**Required work**
Determine how many of the lines below include "agent", then respond with that number and no other text.

------ Data shown

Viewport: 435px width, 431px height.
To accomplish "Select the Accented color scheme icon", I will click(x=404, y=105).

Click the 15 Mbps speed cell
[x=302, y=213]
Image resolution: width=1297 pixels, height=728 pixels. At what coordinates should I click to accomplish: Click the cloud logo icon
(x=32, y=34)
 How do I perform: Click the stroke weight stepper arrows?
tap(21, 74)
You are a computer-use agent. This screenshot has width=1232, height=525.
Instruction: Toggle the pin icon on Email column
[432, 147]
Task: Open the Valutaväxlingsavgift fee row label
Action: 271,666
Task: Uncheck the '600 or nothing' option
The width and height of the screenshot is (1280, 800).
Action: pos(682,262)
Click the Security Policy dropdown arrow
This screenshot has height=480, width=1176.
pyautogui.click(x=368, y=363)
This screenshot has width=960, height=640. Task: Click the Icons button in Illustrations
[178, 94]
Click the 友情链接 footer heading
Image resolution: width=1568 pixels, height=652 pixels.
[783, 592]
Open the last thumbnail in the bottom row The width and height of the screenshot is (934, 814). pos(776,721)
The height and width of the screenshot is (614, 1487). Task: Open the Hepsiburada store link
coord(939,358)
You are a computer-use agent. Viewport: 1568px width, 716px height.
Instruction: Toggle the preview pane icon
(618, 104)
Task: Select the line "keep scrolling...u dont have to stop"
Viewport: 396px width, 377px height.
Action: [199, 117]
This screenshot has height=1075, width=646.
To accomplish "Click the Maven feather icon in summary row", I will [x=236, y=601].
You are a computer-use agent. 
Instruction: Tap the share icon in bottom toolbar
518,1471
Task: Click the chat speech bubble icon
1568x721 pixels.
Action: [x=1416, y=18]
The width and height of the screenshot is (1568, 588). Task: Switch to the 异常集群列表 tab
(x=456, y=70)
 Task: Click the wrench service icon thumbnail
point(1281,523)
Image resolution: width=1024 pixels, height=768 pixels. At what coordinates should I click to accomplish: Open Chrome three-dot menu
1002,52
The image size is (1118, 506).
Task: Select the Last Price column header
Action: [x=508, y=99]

------------

**Answer space**
3